Credo che abbia avuto una sua importanza. Io ero tra quelli particolarmente preoccupati dalla dichiarazione di indipendenza di Pristina. Potrebbe non essere per forza una cosa negativa per il Kosovo, ma sicuramente lo è per il precedente che introduce nel diritto internazionale.

In questa crisi da diverse parti si è parlato della necessità di tutelare i diritti delle minoranze. Qual è la situazione delle minoranze che vivono all’interno dei confini della Georgia?

Le minoranze, in quanto tali, non hanno nessun reale diritto. La Georgia è uno stato centralista. La retorica ufficiale dichiara che è un paese estremamente tollerante e multiculturale, che a Tbilisi ci sono la moschea, la sinagoga e la chiesa ortodossa una vicino all’altra, ma in realtà c’è un certo grado di sciovinismo etnico anche all’interno della società.

Quali sono le minoranze maggiormente presenti?

Quella armena, che arriva al 90% della popolazione nelle due regioni di Samtskhe Javakheti, Akhalkalaki e Ninotsminda, nel sud del Paese, e quella azera. Gli azeri sono la maggioranza a Marneuli, Bolnisi e Dmanisi, nel Kvemo Kartli.

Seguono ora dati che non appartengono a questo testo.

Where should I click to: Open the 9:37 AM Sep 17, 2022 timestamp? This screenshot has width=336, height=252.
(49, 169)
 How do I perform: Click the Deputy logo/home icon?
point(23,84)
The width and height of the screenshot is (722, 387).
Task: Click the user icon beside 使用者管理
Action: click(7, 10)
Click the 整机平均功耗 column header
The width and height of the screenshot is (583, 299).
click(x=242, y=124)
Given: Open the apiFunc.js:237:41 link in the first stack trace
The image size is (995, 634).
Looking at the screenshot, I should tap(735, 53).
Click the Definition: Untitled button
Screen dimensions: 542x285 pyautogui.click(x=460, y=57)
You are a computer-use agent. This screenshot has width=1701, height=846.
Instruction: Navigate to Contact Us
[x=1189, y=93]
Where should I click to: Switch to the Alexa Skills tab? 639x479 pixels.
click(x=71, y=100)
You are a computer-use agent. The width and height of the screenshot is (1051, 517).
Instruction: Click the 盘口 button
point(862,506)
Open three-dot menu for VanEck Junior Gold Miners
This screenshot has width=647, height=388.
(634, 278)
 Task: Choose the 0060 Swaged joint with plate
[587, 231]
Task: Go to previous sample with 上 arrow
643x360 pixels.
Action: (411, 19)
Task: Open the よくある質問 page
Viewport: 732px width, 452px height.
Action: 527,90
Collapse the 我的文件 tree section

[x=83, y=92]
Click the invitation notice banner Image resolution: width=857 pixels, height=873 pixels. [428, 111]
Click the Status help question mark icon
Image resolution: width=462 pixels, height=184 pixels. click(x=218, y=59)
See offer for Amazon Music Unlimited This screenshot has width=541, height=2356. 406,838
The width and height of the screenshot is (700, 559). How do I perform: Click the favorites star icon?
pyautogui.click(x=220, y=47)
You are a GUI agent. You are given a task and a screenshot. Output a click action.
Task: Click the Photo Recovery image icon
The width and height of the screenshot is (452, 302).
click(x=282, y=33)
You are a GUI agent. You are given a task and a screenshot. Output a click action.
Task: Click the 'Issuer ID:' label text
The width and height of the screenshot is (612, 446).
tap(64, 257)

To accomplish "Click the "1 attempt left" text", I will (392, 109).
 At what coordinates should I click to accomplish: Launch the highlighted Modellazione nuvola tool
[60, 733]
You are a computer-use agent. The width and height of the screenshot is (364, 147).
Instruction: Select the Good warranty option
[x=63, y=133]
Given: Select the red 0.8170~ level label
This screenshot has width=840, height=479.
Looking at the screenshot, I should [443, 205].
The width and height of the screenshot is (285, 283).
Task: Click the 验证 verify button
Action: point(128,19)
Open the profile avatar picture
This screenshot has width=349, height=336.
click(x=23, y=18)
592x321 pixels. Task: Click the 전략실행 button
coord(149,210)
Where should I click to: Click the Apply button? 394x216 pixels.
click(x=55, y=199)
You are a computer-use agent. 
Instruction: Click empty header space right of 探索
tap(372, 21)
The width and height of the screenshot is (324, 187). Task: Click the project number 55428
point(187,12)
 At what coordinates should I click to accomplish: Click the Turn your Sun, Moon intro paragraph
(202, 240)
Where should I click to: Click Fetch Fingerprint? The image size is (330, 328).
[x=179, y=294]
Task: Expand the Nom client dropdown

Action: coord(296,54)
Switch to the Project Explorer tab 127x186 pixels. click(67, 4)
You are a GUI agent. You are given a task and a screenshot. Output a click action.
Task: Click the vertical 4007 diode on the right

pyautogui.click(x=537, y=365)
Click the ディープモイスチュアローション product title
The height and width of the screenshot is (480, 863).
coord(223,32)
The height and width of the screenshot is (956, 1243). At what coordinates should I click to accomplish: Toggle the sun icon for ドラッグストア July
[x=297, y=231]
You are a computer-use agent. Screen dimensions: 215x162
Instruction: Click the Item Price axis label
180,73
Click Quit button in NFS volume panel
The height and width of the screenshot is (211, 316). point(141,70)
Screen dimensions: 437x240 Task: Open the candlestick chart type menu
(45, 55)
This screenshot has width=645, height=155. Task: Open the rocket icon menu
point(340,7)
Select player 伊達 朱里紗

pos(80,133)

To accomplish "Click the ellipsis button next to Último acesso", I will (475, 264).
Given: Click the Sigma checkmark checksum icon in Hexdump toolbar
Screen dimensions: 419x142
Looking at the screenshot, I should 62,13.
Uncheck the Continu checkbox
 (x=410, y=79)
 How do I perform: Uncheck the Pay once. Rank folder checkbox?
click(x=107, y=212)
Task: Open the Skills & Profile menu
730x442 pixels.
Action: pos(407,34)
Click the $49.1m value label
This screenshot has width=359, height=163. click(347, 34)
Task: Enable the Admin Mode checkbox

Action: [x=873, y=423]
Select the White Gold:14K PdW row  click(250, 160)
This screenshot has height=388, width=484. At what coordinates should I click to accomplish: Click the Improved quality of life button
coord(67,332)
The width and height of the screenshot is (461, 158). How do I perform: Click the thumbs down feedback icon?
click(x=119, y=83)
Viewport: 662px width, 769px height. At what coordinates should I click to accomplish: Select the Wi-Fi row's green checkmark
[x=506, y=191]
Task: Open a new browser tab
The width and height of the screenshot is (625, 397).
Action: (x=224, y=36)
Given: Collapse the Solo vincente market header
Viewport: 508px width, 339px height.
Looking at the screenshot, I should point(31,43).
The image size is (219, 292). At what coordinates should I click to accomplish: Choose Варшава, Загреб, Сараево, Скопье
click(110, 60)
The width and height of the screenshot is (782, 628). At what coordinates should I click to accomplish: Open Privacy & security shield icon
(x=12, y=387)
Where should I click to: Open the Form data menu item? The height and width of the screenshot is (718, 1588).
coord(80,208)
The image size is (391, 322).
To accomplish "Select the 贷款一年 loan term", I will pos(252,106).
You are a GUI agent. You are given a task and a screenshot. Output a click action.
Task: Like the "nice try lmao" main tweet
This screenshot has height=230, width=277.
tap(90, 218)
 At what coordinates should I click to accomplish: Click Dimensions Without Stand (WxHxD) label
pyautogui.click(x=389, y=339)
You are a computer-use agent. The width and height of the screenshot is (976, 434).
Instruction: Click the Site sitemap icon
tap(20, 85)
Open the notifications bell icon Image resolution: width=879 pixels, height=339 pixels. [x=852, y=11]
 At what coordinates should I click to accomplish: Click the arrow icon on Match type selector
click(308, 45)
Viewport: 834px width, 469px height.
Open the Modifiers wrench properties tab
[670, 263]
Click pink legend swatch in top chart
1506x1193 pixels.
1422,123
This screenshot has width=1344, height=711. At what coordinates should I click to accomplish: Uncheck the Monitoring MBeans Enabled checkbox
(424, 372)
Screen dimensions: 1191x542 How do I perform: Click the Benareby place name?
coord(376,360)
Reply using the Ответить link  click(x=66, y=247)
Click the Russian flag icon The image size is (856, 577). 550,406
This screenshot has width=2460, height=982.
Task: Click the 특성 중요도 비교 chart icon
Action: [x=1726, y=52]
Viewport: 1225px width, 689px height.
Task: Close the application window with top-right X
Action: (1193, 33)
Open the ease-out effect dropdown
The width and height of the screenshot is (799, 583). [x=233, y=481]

Nessuno di questi distretti tuttavia gode di uno status particolare per il fatto che la popolazione è per lo più costituita da minoranze.

Ci sono state differenze in questo settore tra il periodo Shevardnadze e quello Saakashvili?

Durante il periodo Shevardnadze le minoranze erano praticamente lasciate a se stesse, il che significava che ad esempio nel settore dell’istruzione potevano utilizzare i propri testi scolastici e gli armeni completavano gli studi a Erevan, mentre gli azeri a Baku o Mosca. Con Saakashvili il governo ha proposto l’introduzione dell’istruzione obbligatoria in georgiano in alcune materie particolarmente sensibili come la storia e la geografia, una misura che dovrebbe entrare in funzione a partire dal 2010 e che ha causato molte critiche. Questo fa parte del progetto di costruzione dello Stato portato avanti da Saakashvili, e del tentativo di eliminare situazioni di enclave fuori dal controllo centrale. Il progetto di Saakashvili infatti è un progetto di costruzione dello Stato non solo rispetto alle amministrazioni secessioniste ma anche all’interno, nei confronti delle minoranze o anche dei gruppi e delle associazioni criminali che cercano di sottrarsi al controllo dello Stato.